GB Row has partnered with NatureMetrics to record marine biodiversity using environmental DNA (eDNA). Each day, crews will filter a few liters of water, and the filters will be sent to the NatureMetrics labs in Guildford. Analysis of the DNA traces captured on the filters will reveal which species of fish, birds and mammals have recently been present at each sampling location.
Combined with the other data sources, the eDNA data will enable researchers at University of Portsmouth to understand the effects of impacts such as noise and microplastics pollution on marine wildlife.
About Nature Metrics
NatureMetrics was founded by 2022 Team Albatross crew member Dr Kat Bruce. The company helps organisations around the world to measure and monitor biodiversity quickly and efficiently to inform environmental management and conservation.
This ranges from helping conservation organisations survey endangered species (e.g. pangolins and pygmy hippos) in remote rainforests to conducting routine monitoring of marine biodiversity in European wind farms as part of environmental impact assessments.
About environmental DNA (eDNA)
Lakes, rivers and oceans are like soups of DNA left by all the species that live there.
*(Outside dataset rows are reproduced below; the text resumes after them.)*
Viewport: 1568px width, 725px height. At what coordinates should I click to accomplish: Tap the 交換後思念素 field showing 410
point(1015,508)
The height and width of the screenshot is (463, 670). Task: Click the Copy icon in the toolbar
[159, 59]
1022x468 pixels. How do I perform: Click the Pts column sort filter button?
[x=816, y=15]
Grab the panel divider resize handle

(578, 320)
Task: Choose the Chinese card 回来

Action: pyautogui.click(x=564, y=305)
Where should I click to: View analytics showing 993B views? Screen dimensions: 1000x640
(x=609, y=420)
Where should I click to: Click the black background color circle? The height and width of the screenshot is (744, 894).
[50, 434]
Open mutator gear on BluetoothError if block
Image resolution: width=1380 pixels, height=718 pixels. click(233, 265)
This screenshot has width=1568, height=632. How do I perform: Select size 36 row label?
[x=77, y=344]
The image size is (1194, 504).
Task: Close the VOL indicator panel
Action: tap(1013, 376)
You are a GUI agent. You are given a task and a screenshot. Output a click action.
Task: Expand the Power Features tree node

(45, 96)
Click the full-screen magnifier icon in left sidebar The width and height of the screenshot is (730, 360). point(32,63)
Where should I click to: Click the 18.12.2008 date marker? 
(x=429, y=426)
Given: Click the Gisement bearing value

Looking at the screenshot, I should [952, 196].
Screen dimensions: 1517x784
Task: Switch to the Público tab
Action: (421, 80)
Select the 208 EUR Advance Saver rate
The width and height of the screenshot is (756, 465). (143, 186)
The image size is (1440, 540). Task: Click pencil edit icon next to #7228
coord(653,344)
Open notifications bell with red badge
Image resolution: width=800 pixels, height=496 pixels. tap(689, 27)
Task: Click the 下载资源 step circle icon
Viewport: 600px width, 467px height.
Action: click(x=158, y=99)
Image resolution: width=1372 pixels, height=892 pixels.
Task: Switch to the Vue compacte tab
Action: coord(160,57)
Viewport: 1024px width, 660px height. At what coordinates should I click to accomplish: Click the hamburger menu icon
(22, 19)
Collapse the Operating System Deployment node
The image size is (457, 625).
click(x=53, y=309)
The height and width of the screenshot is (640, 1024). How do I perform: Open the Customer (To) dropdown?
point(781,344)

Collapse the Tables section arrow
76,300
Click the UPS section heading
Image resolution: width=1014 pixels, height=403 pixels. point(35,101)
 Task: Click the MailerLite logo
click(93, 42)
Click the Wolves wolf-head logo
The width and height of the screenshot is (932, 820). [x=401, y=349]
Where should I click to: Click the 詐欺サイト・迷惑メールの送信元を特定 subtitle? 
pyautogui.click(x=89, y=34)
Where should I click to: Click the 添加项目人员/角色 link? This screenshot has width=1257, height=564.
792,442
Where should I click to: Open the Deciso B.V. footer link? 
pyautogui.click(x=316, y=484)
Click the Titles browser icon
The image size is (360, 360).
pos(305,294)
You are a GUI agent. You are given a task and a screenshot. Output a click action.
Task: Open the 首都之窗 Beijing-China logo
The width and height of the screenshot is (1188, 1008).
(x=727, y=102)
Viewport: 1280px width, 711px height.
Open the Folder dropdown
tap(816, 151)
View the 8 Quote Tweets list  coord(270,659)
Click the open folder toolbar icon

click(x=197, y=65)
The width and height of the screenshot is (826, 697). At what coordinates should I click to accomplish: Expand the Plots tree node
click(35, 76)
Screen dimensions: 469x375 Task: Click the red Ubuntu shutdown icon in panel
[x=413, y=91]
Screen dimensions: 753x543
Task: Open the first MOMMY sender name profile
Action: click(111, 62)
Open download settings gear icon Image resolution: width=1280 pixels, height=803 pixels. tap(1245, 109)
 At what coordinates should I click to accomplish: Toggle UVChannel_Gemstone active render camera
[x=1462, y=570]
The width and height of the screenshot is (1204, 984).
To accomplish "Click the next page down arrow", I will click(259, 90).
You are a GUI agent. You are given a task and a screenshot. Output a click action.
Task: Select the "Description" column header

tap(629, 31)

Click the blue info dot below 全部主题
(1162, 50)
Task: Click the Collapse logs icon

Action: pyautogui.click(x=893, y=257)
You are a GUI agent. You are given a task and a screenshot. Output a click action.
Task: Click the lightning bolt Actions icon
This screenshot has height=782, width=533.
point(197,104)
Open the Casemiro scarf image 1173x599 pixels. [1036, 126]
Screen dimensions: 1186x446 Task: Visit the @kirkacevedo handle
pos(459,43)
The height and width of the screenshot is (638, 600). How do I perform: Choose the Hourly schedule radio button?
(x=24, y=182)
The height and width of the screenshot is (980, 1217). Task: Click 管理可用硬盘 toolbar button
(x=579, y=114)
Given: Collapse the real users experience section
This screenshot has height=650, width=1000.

All living things leave traces of DNA in the environment – this comes from faeces, urine, mucous and any other bodily fluids and shed cells, and is known as environmental DNA, or eDNA. In water, eDNA survives for a period of hours to days, during which time it can be captured by filtering the water through a fine membrane and analysed in the lab to identify the species it came from.
The eDNA captured from single litre of water can reveal hundreds of species, from invertebrates to blue whales.